I came up with an idea for an article earlier this week. I shared the idea with Alex, my press officer at Faber, and she seemed to think there might be something in it, though it was a little too Dostoevsky-focused, perhaps.

I was going to write something about the theme of child rape as it occurs in Dostoevsky. There’s no doubt he was preoccupied by the crime, some of his critics said in a morbid way, leading even to accusations from his enemies that this was something he had engaged in. I don’t for one minute believe that, but I thought that the subject might have resonance at the moment because of the Polanski affair.

I’d just finished re-reading The Devils (aka Demons or The Possessed) which has a crucial missing chapter, often called Stavrogin’s Confession, in which Dostoevsky’s main character does in fact confess to this crime. (It gets worse because as a result of the rape, the girl in question – whose age fluctuates in the excised chapter between 14 and 10 – committed suicide.) The chapter was rejected by the book’s first publisher, despite the fact that Dostoevsky felt that it was essential to the development of his character, and the reader’s understanding of him. And therefore central to the story too.

Despite Dostoevsky’s offered revisions, the chapter was steadfastly refused, and he had to rework the rest of the book around its absence. The book was being published as a serial, so he could do nothing about the episodes that had already appeared hinting at this terrible crime which lay behind all Stavrogin’s erratic behaviour. It’s interesting that when Dostoevsky published the novel as a book, he did not restore this chapter, and it never appeared during his lifetime, only coming to light amongst his papers in 1922 (I think, going from memory here!).
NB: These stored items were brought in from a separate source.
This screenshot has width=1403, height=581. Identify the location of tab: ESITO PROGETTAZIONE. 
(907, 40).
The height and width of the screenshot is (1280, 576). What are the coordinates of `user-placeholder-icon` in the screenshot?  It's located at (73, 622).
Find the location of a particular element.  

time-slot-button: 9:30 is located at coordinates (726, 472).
The character of Svidrigailov in Crime and Punishment is guilty of the same offence. And the storyline of The Insulted and the Injured revolves around a child being rescued from a life of prostitution. So no doubt it is an issue that Dostoevsky came back to again and again. You could even say it haunted him.
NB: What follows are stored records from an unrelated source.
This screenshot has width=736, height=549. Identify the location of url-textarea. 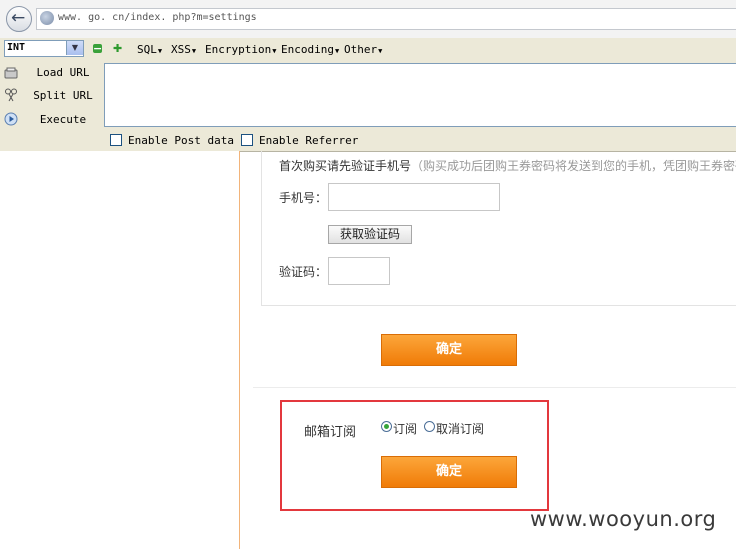
(420, 95).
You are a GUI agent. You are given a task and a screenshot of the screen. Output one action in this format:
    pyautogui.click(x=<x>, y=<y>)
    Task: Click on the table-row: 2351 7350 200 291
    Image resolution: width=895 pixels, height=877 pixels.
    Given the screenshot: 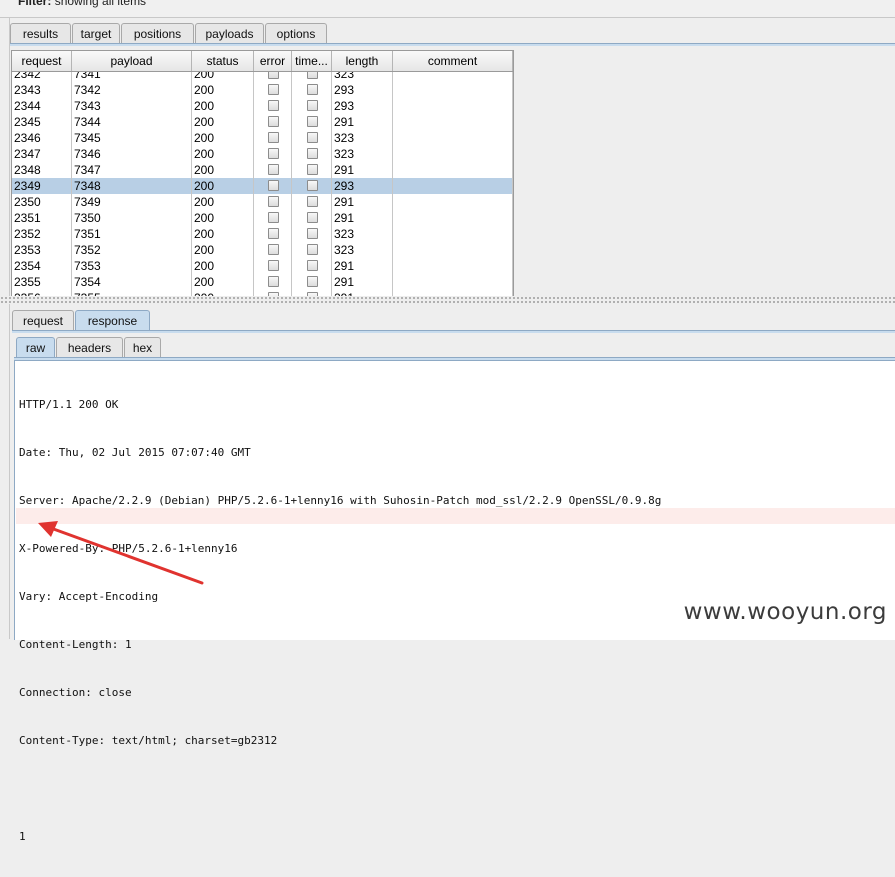 What is the action you would take?
    pyautogui.click(x=262, y=218)
    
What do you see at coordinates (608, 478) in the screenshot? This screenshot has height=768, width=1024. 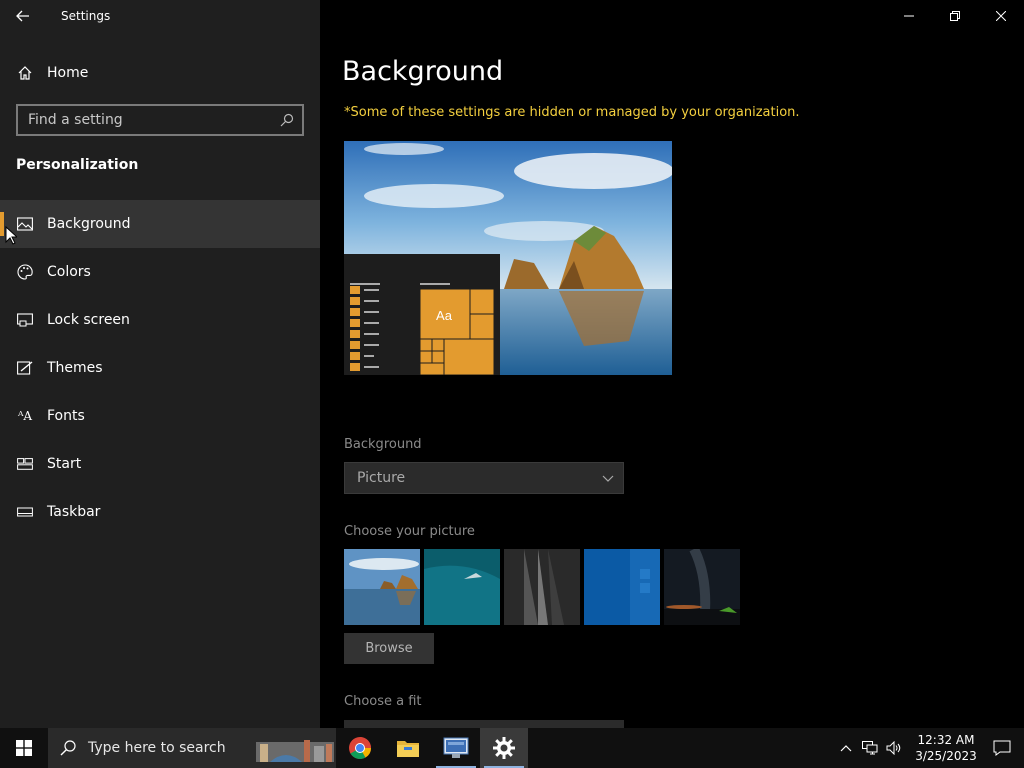 I see `chevron-down-icon` at bounding box center [608, 478].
So, I thought it would make quite an interesting article, but unfortunately no-one was interested. I say, unfortunately, but actually I was slightly relieved. For one thing, I really need to get on with my new book at the moment and can’t afford to take the time out to write an article. And for another, well, let’s just say it would have been a difficult one to write.

Makes you wonder why I pitched it in the first place, doesn’t it? Masochists, us writers.

3 thoughts on “Phew”

  1. Hi Mike and Daniela, thanks for looking in! The chapter exists – it just wasn’t included in the book when it was originally published, or when Dostoevsky subsequently published it during his lifetime. It is included as an appendix in most modern editions. What’s ironic is that it was central to Dostoevsky’s whole conception. And without it the book makes less sense than it would with it, I think – and I think that would have been Dostoevsky’s view too.